_Exercise_
Write out the lines of the records below as a numbered list, leaving out blank lines and the pictures.

(Entries on locating words and elements)

- - - - -

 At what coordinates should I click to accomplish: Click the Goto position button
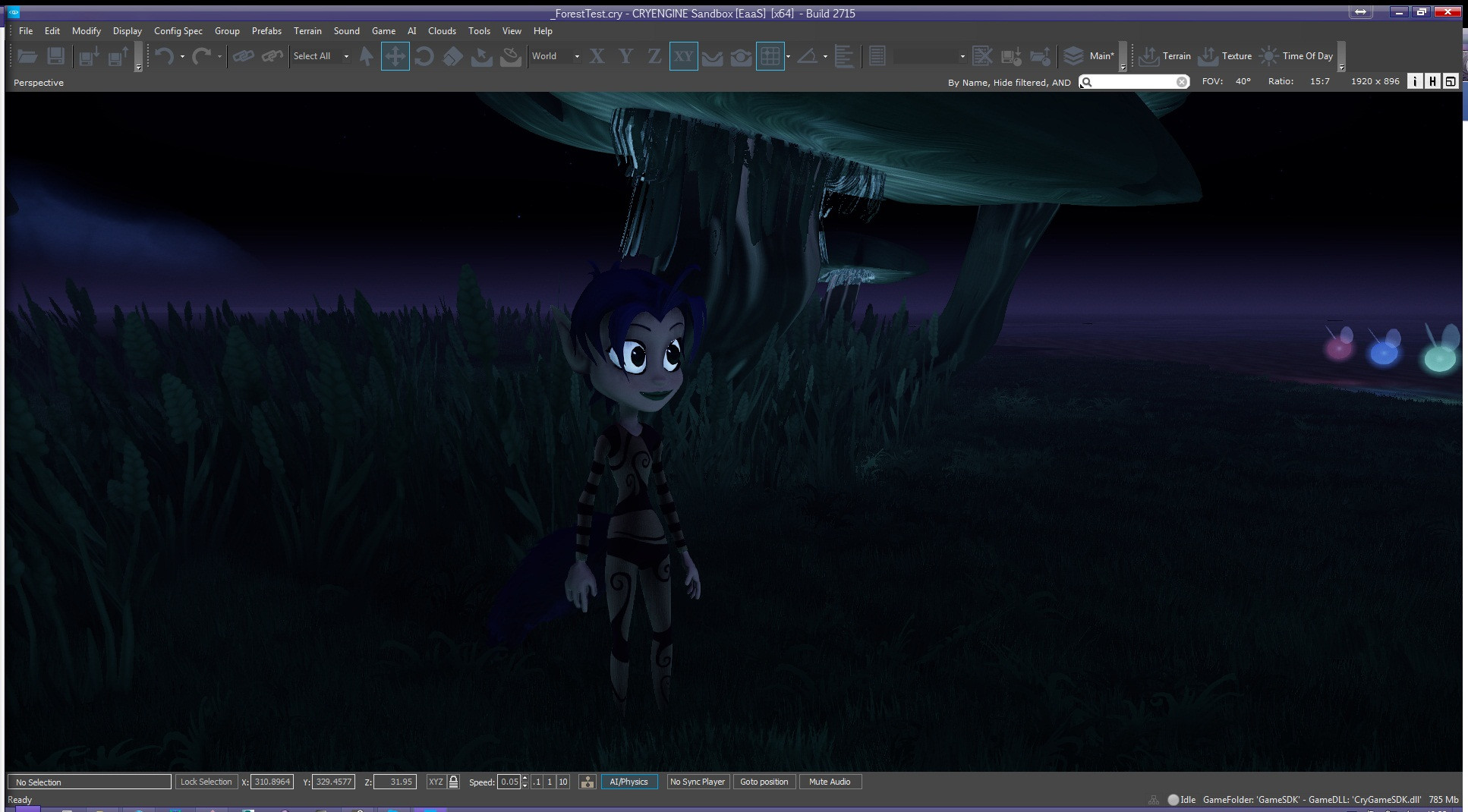pos(764,782)
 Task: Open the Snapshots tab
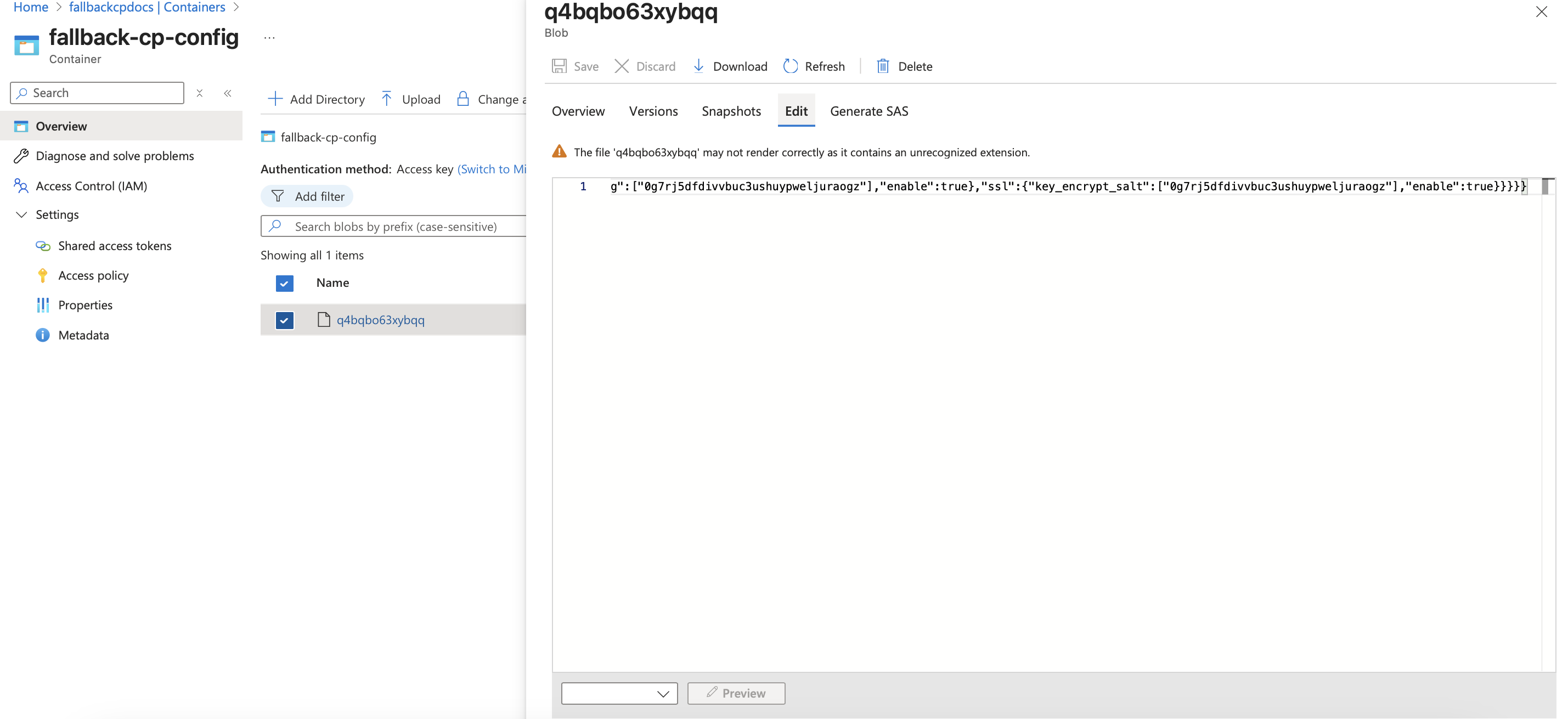click(731, 111)

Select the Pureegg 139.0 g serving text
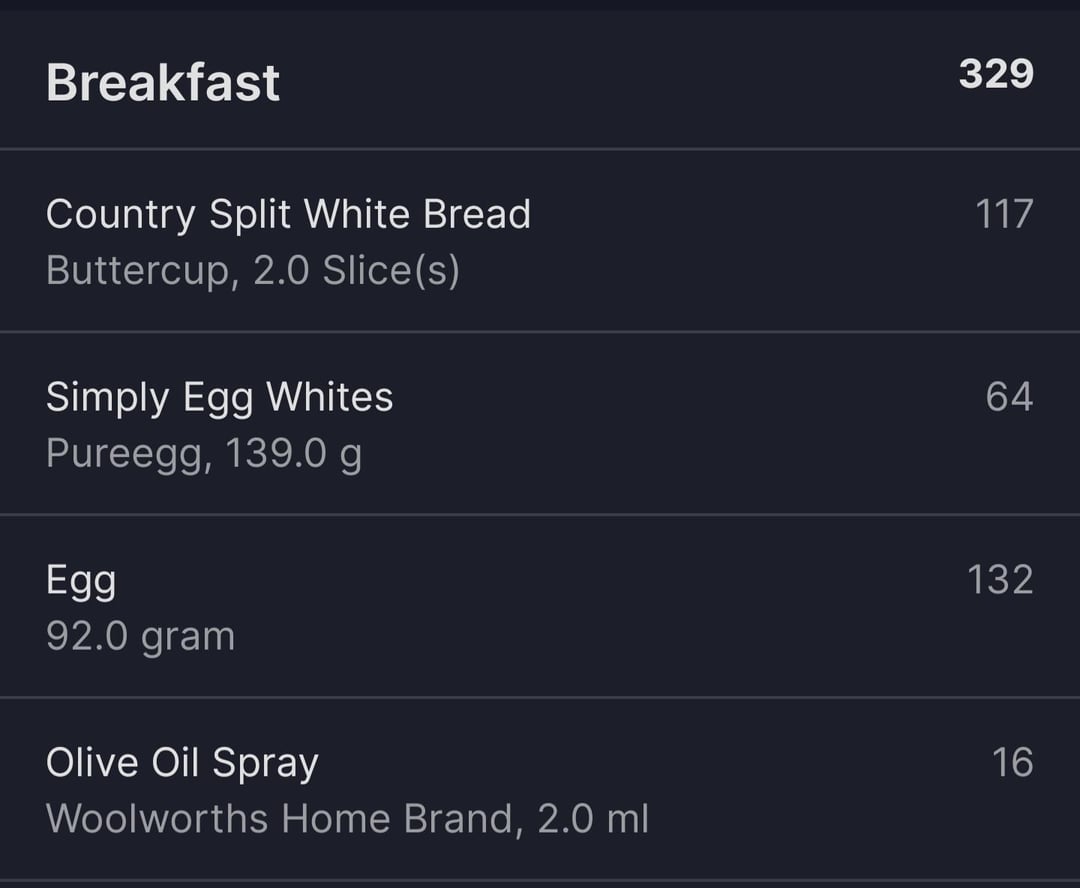tap(204, 454)
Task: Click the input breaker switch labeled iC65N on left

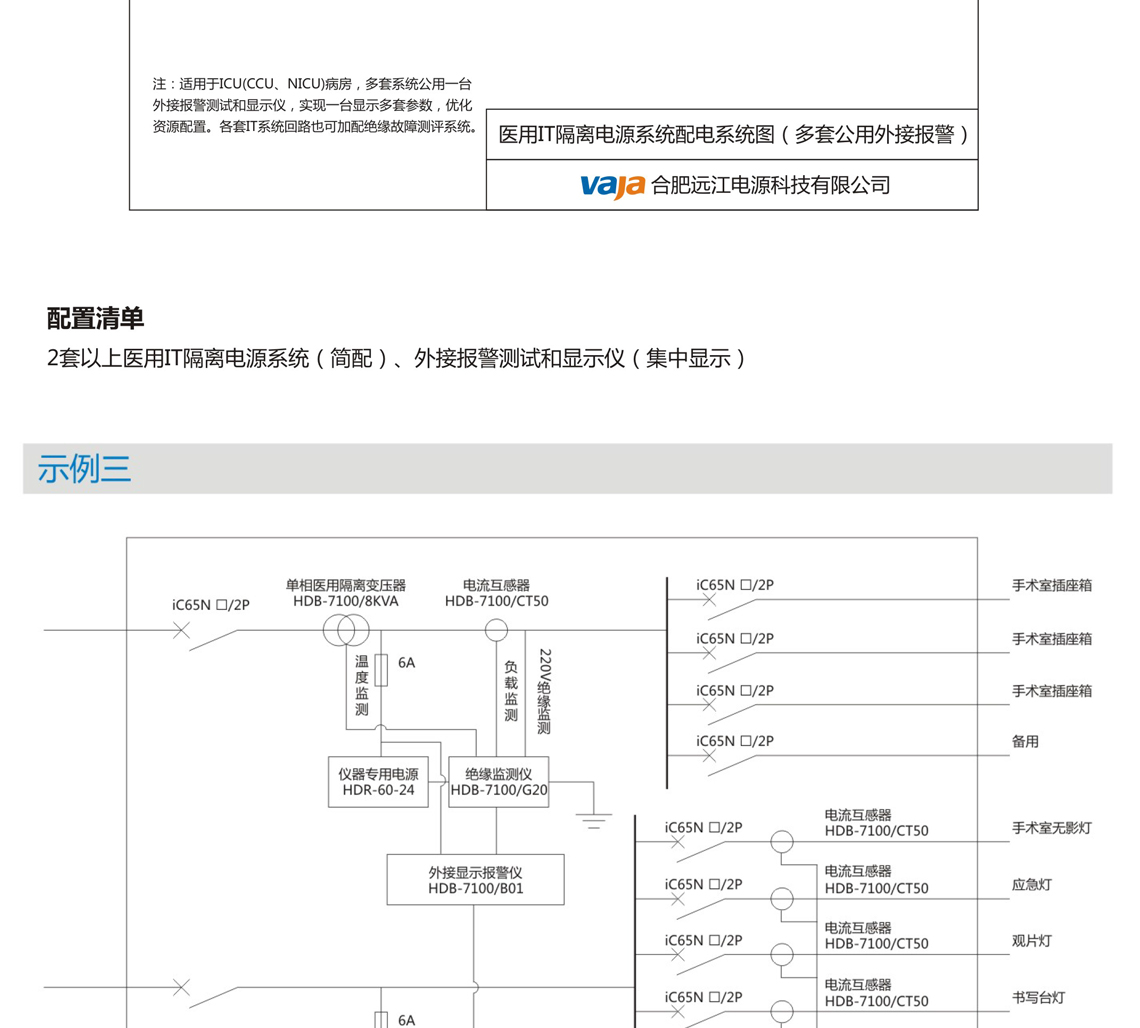Action: click(x=182, y=630)
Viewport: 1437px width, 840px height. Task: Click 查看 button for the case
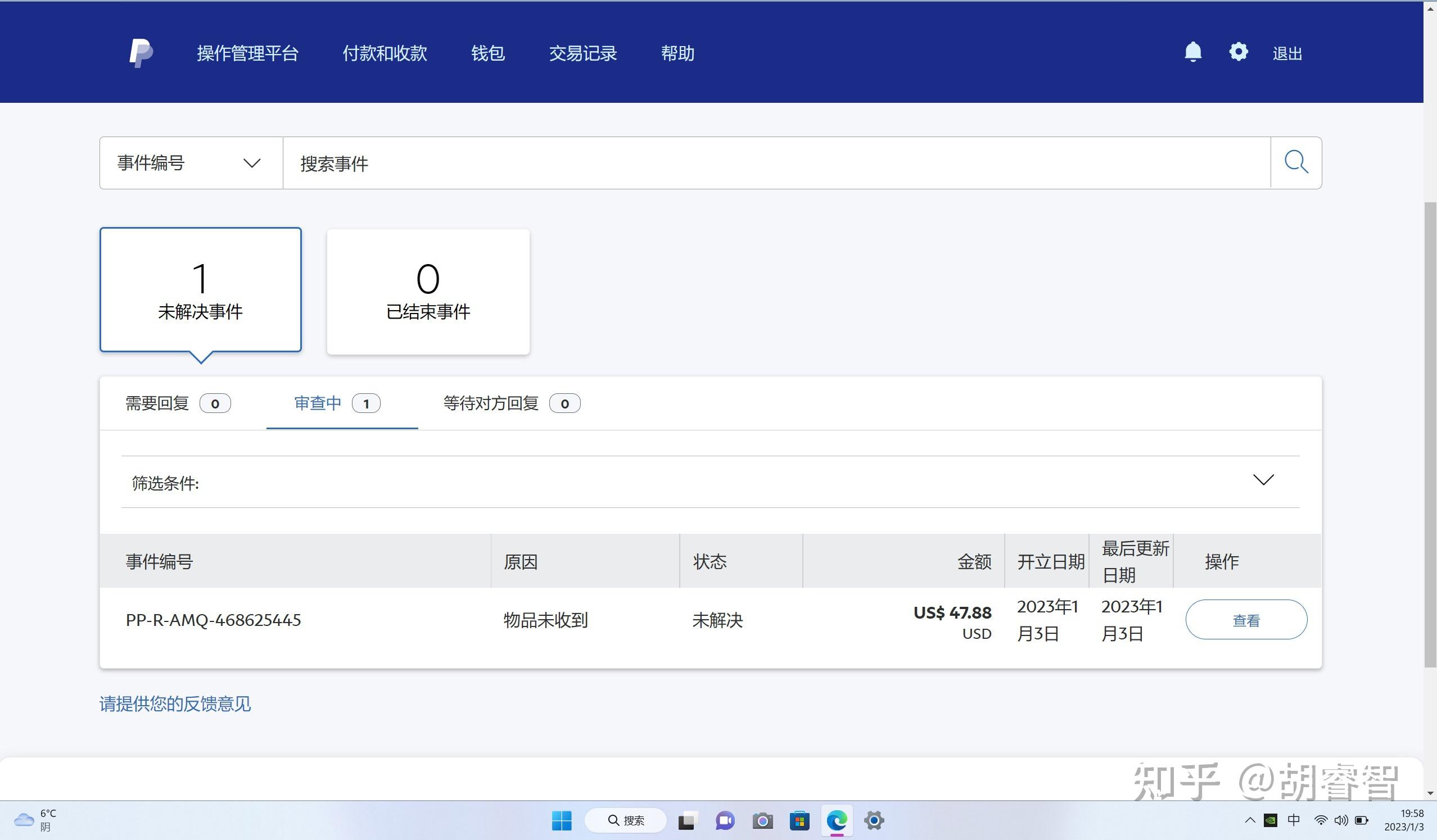(x=1246, y=620)
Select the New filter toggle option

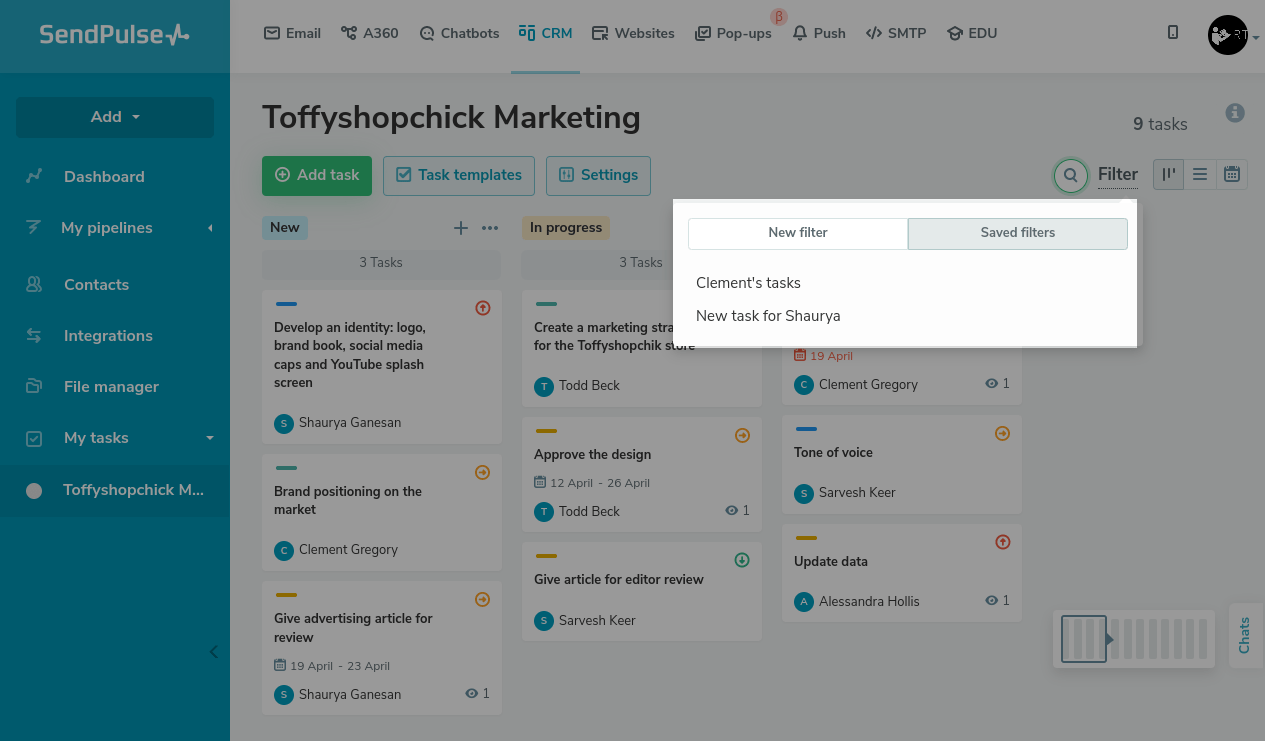[x=798, y=233]
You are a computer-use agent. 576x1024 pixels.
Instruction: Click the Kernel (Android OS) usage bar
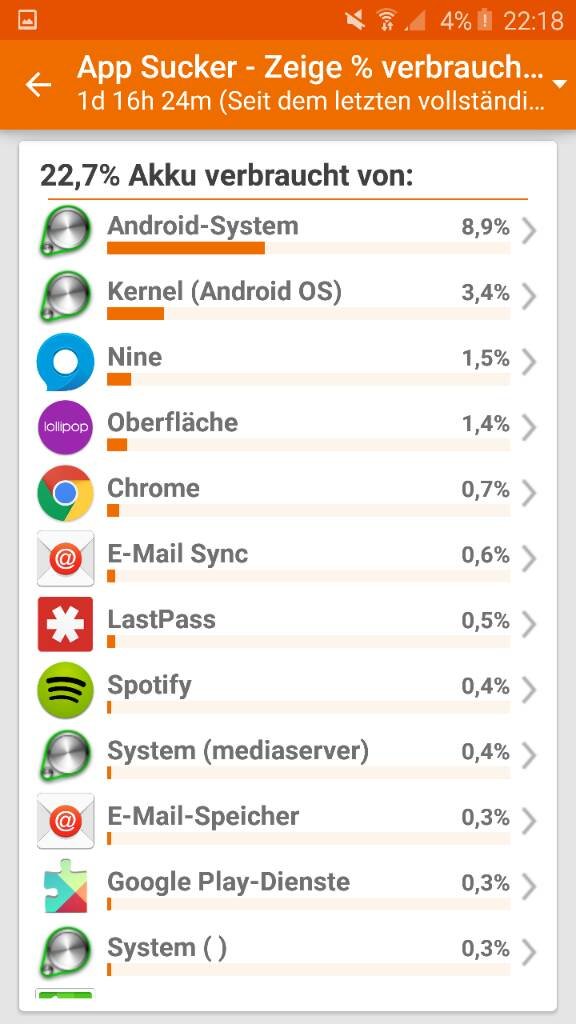point(308,314)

- - - - -

_Problem solution_
1.  At what coordinates should I click to accomplish: Click the Goto position button
2. pos(764,782)
3.  Task: Open the Snapshots tab
4. click(731, 111)
5. Select the Pureegg 139.0 g serving text
6. tap(204, 454)
7. Task: Click the input breaker switch labeled iC65N on left
8. Action: click(x=182, y=630)
9. Viewport: 1437px width, 840px height. Task: Click 查看 button for the case
10. (x=1246, y=620)
11. Select the New filter toggle option
12. [x=798, y=233]
13. You are a computer-use agent. 576x1024 pixels.
14. Instruction: Click the Kernel (Android OS) usage bar
15. point(308,314)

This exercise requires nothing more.